Cristina aceptó, aunque la proximidad entre ellos parecía cargar el aire con una electricidad que nada tenía que ver con el clima. Caminaban juntos, hombro con hombro, con sus cuerpos inevitablemente rozándose en cada paso. El roce de su brazo contra el de él, la forma en que su perfume amaderado se mezclaba con el aroma de la lluvia, todo contribuía a un crescendo de sensaciones.

—Vives cerca, ¿verdad? —preguntó él, su tono más bajo ahora, casi íntimo.

Cristina asintió y lo guio hacia su edificio, un lugar pequeño y acogedor. Apenas entraron al portal, la tensión se hizo evidente. Sus ojos no se apartaban, y el goteo del agua de sus ropas parecía ser el único sonido en el espacio cerrado.

Él alzó una mano y retiró un mechón de cabello mojado que se pegaba al rostro de Cristina. Su toque fue lento, deliberado, como si esperara algún tipo de permiso que ella ya había concedido con la forma en que lo miraba.

—Estás temblando —murmuró él, aunque ambos sabían que no era por el frío.

Cristina, por primera vez, decidió no pensar. Tomó su mano y lo guio escaleras arriba hasta su apartamento. La puerta se cerró detrás de ellos, y el mundo exterior dejó de existir.

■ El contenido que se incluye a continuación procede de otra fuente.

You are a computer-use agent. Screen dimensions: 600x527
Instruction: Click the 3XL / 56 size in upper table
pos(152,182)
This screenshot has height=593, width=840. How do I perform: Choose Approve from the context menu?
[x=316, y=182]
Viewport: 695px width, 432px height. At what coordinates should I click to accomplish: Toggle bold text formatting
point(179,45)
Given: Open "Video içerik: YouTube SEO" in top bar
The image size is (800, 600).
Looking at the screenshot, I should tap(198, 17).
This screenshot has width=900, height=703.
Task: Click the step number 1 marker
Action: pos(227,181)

Sus manos, firmes pero cuidadosas, encontraron las curvas de su cintura mientras ella lo acercaba más. No hubo palabras, porque ninguna era necesaria.

La noche se convirtió en un juego de susurros y caricias, de exploraciones lentas y apasionadas que desafiaban el tiempo. Cada movimiento era una confesión muda, una respuesta al deseo que había comenzado en las calles bajo la lluvia.

Cuando la madrugada llegó, con la luz colándose tímidamente por las ventanas, Cristina supo que algo había cambiado. Barcelona tenía una forma de transformar las cosas, pero esa noche, había sido ella quien se había transformado.